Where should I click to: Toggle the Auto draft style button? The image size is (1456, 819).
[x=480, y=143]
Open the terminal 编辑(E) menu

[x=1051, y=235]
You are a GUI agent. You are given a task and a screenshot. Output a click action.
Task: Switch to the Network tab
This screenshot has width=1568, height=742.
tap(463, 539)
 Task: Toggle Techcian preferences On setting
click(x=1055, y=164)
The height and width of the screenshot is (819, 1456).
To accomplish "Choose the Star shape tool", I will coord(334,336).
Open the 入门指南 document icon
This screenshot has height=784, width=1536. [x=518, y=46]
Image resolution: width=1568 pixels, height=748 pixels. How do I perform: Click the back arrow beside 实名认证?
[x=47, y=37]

TO DO
No line before the one with "Task: Switch to the Network tab" belongs in the answer; copy that line and the rest of the records exactly.

ANSWER SPACE
Task: Switch to the Network tab
This screenshot has width=1568, height=742.
tap(463, 539)
 Task: Toggle Techcian preferences On setting
click(x=1055, y=164)
The height and width of the screenshot is (819, 1456).
To accomplish "Choose the Star shape tool", I will coord(334,336).
Open the 入门指南 document icon
This screenshot has height=784, width=1536. [x=518, y=46]
Image resolution: width=1568 pixels, height=748 pixels. How do I perform: Click the back arrow beside 实名认证?
[x=47, y=37]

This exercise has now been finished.